Document segment
※ ※ ※

Pentecost 22

As soldiers, pilots and sailors went off to war in the first and second world war, and in all the conflicts since then, the presence of chaplains was of great value and support, and I know it continues to be so today.  In Queensland we have a significantly higher number of serving men and women in the armed forces and consequently a good number of chaplains including Anglicans, who serve with them, either as active personnel or who are on the Australian Defence Forces reserves list. 

 

Last week I spoke about peace making, peace keeping and peace restoring; this week, on Remembrance Sunday I want to explore the text from Luke about resurrection (Luke 20:27-40). The Sadducees seek to trap Jesus on the issue as they did not believe in resurrection, unlike the Pharisees, and the debate and tricky questions seeking to undermine, disprove and make Jesus look foolish, continue today. We know, faith comes from God, not from provable or unprovable facts and evidence.

 

This last week, I led a retreat on Peace-Making as Resurrection People, and I spoke about peace in last Sunday’s sermon.  In the last month, I’ve been rewatching the BBC series, Foyle’s War set in the second world war on England’s south coast, in Hastings. It explores themes of honesty and integrity, grief and loss, the huge damage done in physical injury and also in mental injury, in the choices we each make about how to behave, how to resist the temptation to profit and keep safe while letting others carry the burden.  The official Secrets Act was put to good use and bad.  The opportunities for corruption existed – as they always do – whether in peace time or war.  But our capacity to remain honest, faithful and focussed on God’s side, whether in war of peace, means the choices we make can become clearer, even if they are not any easier. 

 

Two years ago, I put a motion to the Queensland Synod about being active peace-makers.  It was as if I had poked an ants’ nest. I was surprised and pleased at the passion of the debate, even though I disagreed with much of it.  It showed me the idea of peace is real, and carries the commitment and dreams of those who fight as well as those who choose other paths of service.

 

But I wonder about our capacity to take sides to the detriment of those whose stories are different.  In Israel at the moment, some are refusing to accept their conscription papers because of conscientious objections as they see the war in Gaza as immoral; and, there are Talmudic students refusing to serve, even though the law has recently been changed by the government to increase conscription numbers.  The law now requires these scholars to serve in the army as conscripts like the rest of the population have done since modern Israel was established.  Many in this religious community are also refusing to serve; the argument being prayerful study of the holy scriptures is as much a strategy of defence as bearing arms. Those who have had their family members killed or traumatised by the violence are angry and resentful at this resistance and refusal from both groups.

※ ※ ※

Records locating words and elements
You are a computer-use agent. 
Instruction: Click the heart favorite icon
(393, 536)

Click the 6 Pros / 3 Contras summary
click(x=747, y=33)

※ ※ ※

Directive
Can you resume the Remembrance Sunday sermon after its final sentence? This data has nothing to do with the sermon.

Reply to the task
 

In a way, the Sadducees tried to put a similar argument to Jesus, demanding he pick a side to support.  Whichever way he chose, Jesus was always going to lose, in their minds.  You and I have the same conundrum.  Whichever side we choose, whatever the rights and wrongs of each argument about violence, death, peace and resurrection, there will be loss, ours, for others and for God.  The larger hopes and dreams God has for each of us is taken way before God’s potential in us is realised. Our sacred story cannot be told when violence ends lives.  Jesus calls us to see a bigger picture. There is the apparent enemy in front challenging us to pick a side, and the love of God who tells us a different story with a different outcome.

 

Dietrich Bonhoffeur went through these choices and arguments and found himself in a plot to kill Hitler.  He argued he could not stand by and watch Hitler kill 6 million Jews and others and do nothing.  His complicity in seeking to murder Hitler was a hard decision to make, and he knew he was at God’s mercy in God’s judgement of his choices.  He trusted God knew his heart and his reasons and his own inner battle to find a way through beyond the choice he made.  As a consequence, he was killed by the Nazis when the plot failed: an outcome he accepted and he died without fear.

 

We choose to fight evil, and wickedness, frequently with violence as this is all that is left to us it seems.  Last week, in Luke’s Gospel we heard Jesus speaking of the ways we can behave subversively, as the powerless and poor.  We are not without capacity and choice.  We can challenge the powers of oppression, colonialism and privilege.  Jesus was no stranger to the use of military power to crush rebellion by the Romans. He was not naïve, nor meek or mild. He and his family knew violence and its impact.   God knows why we make such choices and why we continue to do so.  Jesus was invited to speak of resurrection in order to trap him and to give his persecutors cause to arrest him.  As Jesus spoke to those around him, he reassured them and us, we cannot die anymore as children of God, being children of the resurrection. (Luke 20:36) Jesus reminded us the dead are raised.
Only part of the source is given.